Selepas Pak Adi akhirnya muncul di perpustakaan untuk "menjemput"ku, aku memutuskan untuk melangkahkan kakiku ke kantin. Sebelum benar-benar keluar dari perpustakaan, aku beberapa kali melirik ke arahnya. Dia tidak beranjak dari kursinya. Padahal tadi Pak Adi sempat menceramahiku sebelum menyuruhku keluar. Kupikir setidaknya dia akan mengalihkan pandangannya, tapi tidak. Bahkan dia tidak bergeming dari tempatnya. Dia tidak mendadak berubah jadi patung kan?
Ah sudahlah, aku lapar.
Dengan itu aku melangkah meninggalkan perpustakaan.
***
Aku lupa, ngomong-ngomong namaku Dilan, nama lengkapku Diiiilaaaan –oke, itu gak lucu–. Jenis kelamin laki-laki. Umur 15 tahun. Aku kelas sepuluh, SMA Nusantara Bangsa. Aku punya –ehem– geng motor. Julukanku panglima tempur.
Oh, itu Piyan.
Dia salah satu dari teman gengku.
Sejujurnya teman dekatku tidak banyak. Alasannya, karena aku terlalu sering membuat masalah. Tidak ingin ikut terseret, akhirnya mereka menghindar. Kalau sekedar salam sapa atau membahas cewek di kelas sebelah, aku cukup akrab dengan temen sekelasku. Tapi hanya sebatas interaksi di kelas. Mereka memilih untuk tidak bergaul denganku diluar itu. Aku memakluminya. Lagipula aku juga lebih senang bergaul dengan para penunggu tetap di warung Bu Eem. Sedikit terperinci, itu geng motorku, Bu Eem dan beberapa orang lainnya.
Piyan sudah duduk di salah satu bangku kantin, dengan semangkok bakso yang mengepul dihadapannya. Aku memesan semangkok bakso terlebih dahulu, kemudian menghampiri Piyan.
"Yan", sapaku sambil menepuk pundaknya pelan. Kalau terlalu keras bisa-bisa dia tersedak kuah bakso.
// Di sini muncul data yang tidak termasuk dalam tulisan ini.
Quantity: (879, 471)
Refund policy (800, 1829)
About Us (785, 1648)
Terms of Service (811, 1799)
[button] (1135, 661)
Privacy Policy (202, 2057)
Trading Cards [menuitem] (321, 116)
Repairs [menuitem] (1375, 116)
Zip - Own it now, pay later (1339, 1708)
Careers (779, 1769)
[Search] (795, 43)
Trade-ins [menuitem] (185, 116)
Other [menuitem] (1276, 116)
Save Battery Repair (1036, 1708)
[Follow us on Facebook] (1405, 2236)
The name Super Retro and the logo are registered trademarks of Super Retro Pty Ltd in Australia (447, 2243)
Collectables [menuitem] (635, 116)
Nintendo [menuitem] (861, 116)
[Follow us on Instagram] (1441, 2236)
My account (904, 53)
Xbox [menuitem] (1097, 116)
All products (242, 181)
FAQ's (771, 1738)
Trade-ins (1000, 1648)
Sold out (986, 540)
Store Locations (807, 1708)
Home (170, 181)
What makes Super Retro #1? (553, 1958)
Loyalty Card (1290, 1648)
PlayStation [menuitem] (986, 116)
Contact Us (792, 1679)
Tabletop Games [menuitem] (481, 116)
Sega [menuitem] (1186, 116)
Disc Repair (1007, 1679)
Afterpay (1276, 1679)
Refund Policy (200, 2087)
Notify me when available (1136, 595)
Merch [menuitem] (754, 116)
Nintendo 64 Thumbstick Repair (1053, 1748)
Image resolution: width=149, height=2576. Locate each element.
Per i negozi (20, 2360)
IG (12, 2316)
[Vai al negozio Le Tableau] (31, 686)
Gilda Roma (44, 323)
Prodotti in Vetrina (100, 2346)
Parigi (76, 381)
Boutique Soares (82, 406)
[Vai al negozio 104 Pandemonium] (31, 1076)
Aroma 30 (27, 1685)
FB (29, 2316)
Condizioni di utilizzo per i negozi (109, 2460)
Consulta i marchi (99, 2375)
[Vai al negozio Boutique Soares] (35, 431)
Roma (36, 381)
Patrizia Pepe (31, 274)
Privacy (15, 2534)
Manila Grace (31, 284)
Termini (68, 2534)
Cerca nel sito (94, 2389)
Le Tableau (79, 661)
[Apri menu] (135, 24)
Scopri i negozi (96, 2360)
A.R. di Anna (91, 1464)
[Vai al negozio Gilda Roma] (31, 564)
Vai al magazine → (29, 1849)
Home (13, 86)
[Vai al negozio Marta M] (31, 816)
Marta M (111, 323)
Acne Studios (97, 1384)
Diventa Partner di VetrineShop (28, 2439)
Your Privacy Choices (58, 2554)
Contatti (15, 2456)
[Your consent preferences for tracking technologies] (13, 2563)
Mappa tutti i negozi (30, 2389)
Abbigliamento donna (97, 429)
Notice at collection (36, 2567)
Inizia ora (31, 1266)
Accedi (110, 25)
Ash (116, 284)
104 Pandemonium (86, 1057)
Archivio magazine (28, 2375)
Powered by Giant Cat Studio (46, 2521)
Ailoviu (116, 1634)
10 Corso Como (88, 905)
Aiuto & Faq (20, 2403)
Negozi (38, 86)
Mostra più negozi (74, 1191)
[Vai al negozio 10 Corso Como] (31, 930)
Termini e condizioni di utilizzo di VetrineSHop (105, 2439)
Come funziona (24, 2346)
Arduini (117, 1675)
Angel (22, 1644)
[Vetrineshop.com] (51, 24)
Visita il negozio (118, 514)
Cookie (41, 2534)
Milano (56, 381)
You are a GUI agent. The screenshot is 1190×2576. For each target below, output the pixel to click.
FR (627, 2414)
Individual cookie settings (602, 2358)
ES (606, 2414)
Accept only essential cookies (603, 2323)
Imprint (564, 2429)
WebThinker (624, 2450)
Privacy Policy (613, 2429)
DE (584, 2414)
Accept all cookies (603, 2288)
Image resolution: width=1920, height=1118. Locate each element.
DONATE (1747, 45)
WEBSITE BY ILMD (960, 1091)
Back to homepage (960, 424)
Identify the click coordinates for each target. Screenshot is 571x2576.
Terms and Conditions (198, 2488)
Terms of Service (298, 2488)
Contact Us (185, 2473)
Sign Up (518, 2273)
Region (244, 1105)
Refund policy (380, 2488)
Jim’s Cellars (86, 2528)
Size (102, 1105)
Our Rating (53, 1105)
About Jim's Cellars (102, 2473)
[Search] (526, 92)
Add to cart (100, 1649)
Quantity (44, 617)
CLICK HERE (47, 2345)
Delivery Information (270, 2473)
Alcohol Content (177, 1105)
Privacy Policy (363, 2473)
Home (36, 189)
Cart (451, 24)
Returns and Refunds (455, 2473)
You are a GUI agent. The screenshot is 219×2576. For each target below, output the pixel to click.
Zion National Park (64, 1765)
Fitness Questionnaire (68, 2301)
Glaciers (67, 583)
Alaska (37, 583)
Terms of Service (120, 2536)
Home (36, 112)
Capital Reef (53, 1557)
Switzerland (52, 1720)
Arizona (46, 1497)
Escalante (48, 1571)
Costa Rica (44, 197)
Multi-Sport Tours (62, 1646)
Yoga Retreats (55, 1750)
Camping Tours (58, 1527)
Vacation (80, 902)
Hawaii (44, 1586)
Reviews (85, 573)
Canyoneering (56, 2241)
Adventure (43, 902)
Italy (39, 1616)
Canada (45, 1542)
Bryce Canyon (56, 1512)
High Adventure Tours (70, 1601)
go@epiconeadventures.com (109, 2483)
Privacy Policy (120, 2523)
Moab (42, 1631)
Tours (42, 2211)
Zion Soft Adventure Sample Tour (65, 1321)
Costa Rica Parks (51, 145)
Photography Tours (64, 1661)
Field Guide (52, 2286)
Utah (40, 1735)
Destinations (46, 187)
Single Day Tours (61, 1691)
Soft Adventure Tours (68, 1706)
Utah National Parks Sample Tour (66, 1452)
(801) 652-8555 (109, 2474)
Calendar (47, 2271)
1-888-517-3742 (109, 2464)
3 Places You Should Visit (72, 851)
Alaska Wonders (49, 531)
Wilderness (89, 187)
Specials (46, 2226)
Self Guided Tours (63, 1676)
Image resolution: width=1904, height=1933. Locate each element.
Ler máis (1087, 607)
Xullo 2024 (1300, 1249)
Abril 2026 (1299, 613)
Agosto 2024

"Oh, Dilan. Hukumannya udah selesai?"
Aku hanya mengangguk sambil meminum es teh yang baru saja diantar ke mejaku.
"Lagian kenapa bisa lupa ngerjain PR? Udah tau kan Pak Adi kayak gimana"
"Namanya juga lupa, Yan. Kalau inget ya bukan lupa lagi", mang Ujang datang mengantarkan bakso pesananku. Setelah mengucapkan terima kasih, aku langsung menyantap bakso yang ada di depanku.
Dengan bermodal es teh yang sisa setengah, kami berdua memutuskan duduk lebih lama di kantin. Piyan membahas soal Pak Adi yang tidak berhenti menyinggungku karena tidak mengerjakan PR. Aku memutar bola mataku. Kurang puas apa sih Pak Adi? Tadi sebelum mengusirku ke perpustakaan sudah menceramahiku. Di perpustakaan juga mengomel lagi. Ternyata di kelas masih di ungkit juga. Pak Adi ketularan Bu Endang ya? Bedanya, kalau Bu Endang pasti mengomel sambil menjewer telingaku. Katanya biar aku dengar, makanya telingaku "dibuka".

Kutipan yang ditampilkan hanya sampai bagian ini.